Toronto is the largest city in Canada, and is also the city with the highest cost of living. To make matters worse, the city is also facing a housing crisis, with vacancy rates between 1.1% and 0.7% making it difficult for students to find housing at all (https://www.toronto.ca/legdocs/mmis/2019/ph/bgrd/backgroundfile-124480.pdf). For this reason, many students as well as workers choose to live outside of Toronto’s main urban core and commute into the city on a regular basis. This means that many students rely on either public transportation or driving to commute to school every day.
Problematically, traffic in the GTA ranks among the worst in the world, and transit in Toronto remains woefully underdeveloped and unreliable. While provincial and municipal governments continually promise to develop new transit plans, these plans rarely result in action and are frequently the locations of political debates. Most recently, for example, the Ontario Conservatives budget would cut 1.1 billion dollars from public funding to transit in the province over the next 10 years (https://www.ttcriders.ca/provincial-funding-cuts-jeopardize-ttc-accessibility/).

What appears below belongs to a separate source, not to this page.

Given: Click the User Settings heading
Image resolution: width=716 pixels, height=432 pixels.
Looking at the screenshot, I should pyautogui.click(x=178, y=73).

In order to remain an important global city, Toronto needs better transit. How would your platform address the need for transit in Toronto and the GTA to support the commuter population of students to the University-Rosedale riding?
3. There is currently an opioid epidemic in Canada that often is identified as a national public health crisis. If elected, how would you address this crisis?
There’s currently an opioid epidemic in Canada, that often is identified as a national public health crisis. It is estimated that there’s an average of 10 opioid-related deaths per day. Moreover, Canadians are the second highest consumers (per capita) of opioids in the world after the US. A number of previous governments had plans to address this crisis via various public services like safe needle exchange programs, and safe injection sites in and around the GTA. Many of these services have been halted or reduced.
Given this context, if elected, how would you address this crisis?
4. How do you plan to address the need for improving health care for transgender and non-binary people?
In Canada, 22-43% gender non-binary people report having attempted suicide in their lifetimes (https://www.suicideinfo.ca/resource/transgender-people-suicide/). Transgender people are also frequently the targets of extreme physical violence in Canada. Seeing this, transition surgeries and hormone therapies are life-saving treatments in helping non-binary people’s mental health, ability to access certain services, and ability to pass. Access to certain types of health care, such as transition surgeries and hormone treatments, are unfortunately prohibitively costly for many transgender and gender non-binary people.
Given this, how do you plan to address the need for improving health care for transgender and non-binary people?
5. Are there any issues pertinent to the University-Rosedale riding, besides the ones previously mentioned, that you plan to address if elected?
Are there any issues pertinent to the University-Rosedale riding, besides the ones previously mentioned, that you plan to address if elected?
6. What would you consider is the most pressing issue affecting the city of Toronto and what is your plan to address it.
What would you consider is the most pressing issue affecting the city of Toronto, and what is your plan to address it?